WHAT YOU SHOULD DO -> What you need to produce from the material below is an exact transcription of the lines from the one with "Image resolution: width=563" through the one with "Click the back arrow navigation icon", both included, and no other line.
SUPPLIED DATA START
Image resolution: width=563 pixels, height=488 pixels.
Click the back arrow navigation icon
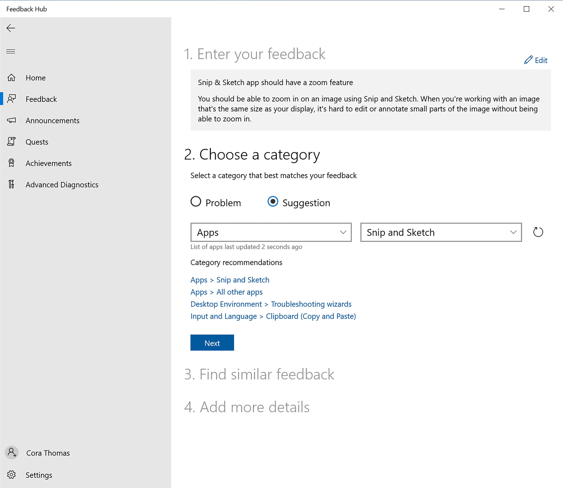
SUPPLIED DATA END
SUPPLIED DATA START
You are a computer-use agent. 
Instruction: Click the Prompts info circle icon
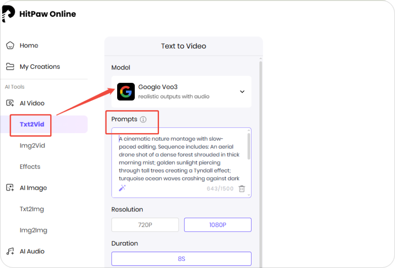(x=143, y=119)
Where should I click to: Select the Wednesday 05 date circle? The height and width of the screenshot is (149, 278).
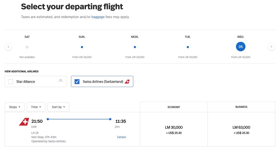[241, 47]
SUPPLIED DATA END
ANSWER AREA ->
Image resolution: width=563 pixels, height=488 pixels.
Click the back arrow navigation icon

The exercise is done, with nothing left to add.